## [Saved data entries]
----
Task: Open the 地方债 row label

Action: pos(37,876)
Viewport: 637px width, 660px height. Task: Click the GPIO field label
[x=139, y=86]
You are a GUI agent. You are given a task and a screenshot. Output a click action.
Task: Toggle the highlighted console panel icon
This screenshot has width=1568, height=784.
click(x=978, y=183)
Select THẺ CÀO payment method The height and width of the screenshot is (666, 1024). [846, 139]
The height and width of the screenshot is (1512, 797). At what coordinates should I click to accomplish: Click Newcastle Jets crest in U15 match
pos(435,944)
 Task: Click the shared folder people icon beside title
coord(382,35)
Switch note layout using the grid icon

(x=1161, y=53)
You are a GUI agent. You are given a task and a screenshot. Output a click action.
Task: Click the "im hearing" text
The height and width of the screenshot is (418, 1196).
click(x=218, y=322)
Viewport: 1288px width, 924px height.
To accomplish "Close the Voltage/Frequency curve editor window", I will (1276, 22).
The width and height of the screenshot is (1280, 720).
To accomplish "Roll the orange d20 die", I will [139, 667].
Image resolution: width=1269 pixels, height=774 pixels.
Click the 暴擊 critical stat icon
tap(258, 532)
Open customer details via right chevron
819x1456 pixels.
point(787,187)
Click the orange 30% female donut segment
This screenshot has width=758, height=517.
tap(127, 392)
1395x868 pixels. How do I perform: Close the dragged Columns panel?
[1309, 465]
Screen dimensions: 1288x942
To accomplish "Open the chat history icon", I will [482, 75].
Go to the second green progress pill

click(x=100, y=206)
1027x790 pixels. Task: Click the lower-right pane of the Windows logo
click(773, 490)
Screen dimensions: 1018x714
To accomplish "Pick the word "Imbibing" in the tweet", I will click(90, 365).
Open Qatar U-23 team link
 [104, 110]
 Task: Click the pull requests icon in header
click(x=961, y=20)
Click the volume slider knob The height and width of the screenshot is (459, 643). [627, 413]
----
## [WHAT THIS TASK INVOLVES]
Among the entries above, find every line holding "orange" and copy it.

## [ANSWER TO THIS EXERCISE]
To accomplish "Roll the orange d20 die", I will [139, 667].
Click the orange 30% female donut segment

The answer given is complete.